Posted by Jennifer on August 16, 2017

Alzheimer’s and other forms of dementia is an awful disease which harms the ability to communicate. Dementia sufferers can have a hard time finding the right words, can lose their train of thought easily, have difficulty understanding others, or sometimes stop communicating altogether. The result is often frustration, leading to negative behaviour that can be difficult for the family. We know that it’s frustrating for both parties, and have found the following pieces of advice useful in communicating with someone who suffers from dementia:

  • Treat the person with dignity and respect. This comes across in your tone, your body language, and your patience. Although they may not be able to communicate very well, the person is not a child and should not be treated like one.
  • Understand the feelings, not the words. Dementia sufferers may use the wrong words entirely to express how they’re feeling, which makes it even more difficult for them to find a solution to their problem. Try to understand the feeling that they are communicating, not the words they are using.

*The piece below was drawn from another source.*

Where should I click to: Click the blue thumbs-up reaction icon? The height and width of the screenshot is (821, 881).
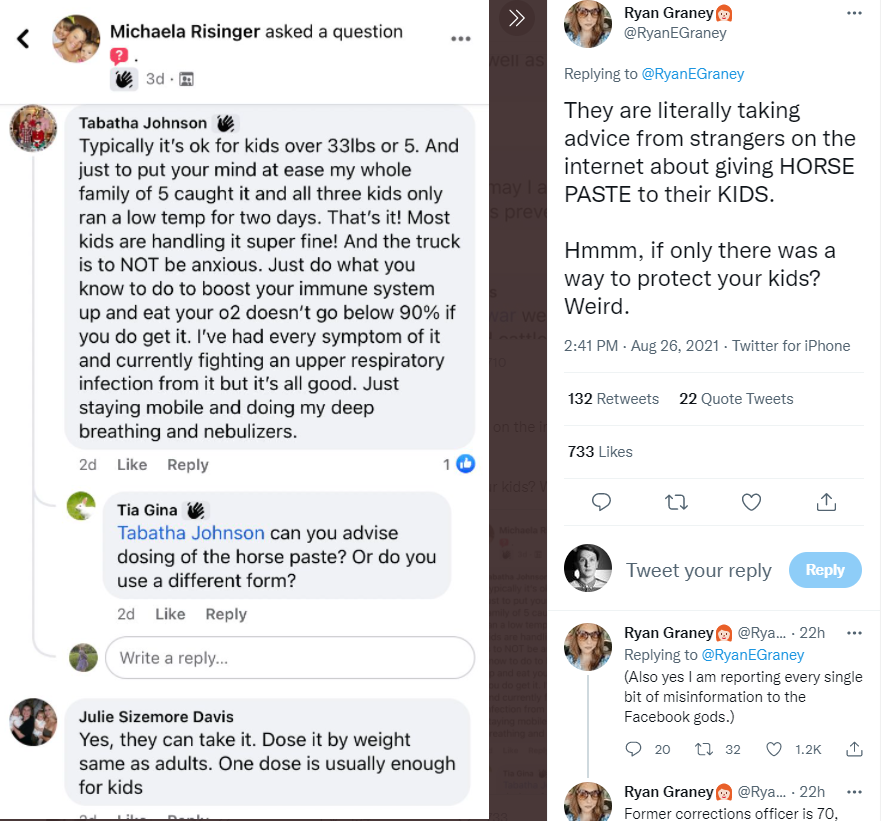465,464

  • Use touch and body language. A gentle hand, reassuring eye contact, and warming body language can express a great comfort to someone with dementia and even calm them down if they are upset.
  • Tone matters. Especially when the words are lost, the tone in which you speak communicates very powerfully to your loved one with dementia. Try not to let the frustration come through in your voice, and always use a calm, reassuring, confident tone. Try taking a deep breath before you speak if this becomes difficult.
  • Limit distractions. If there are a lot of noises and distractions it’s even harder for your loved one with dementia to focus and comprehend the conversation. Don’t leave the TV or radio on in the background, and it’s usually best to avoid crowded places.
  • Use simplified language. If you need to get a message across, use simpler sentences, especially when giving instructions (example: “this is for you to eat”).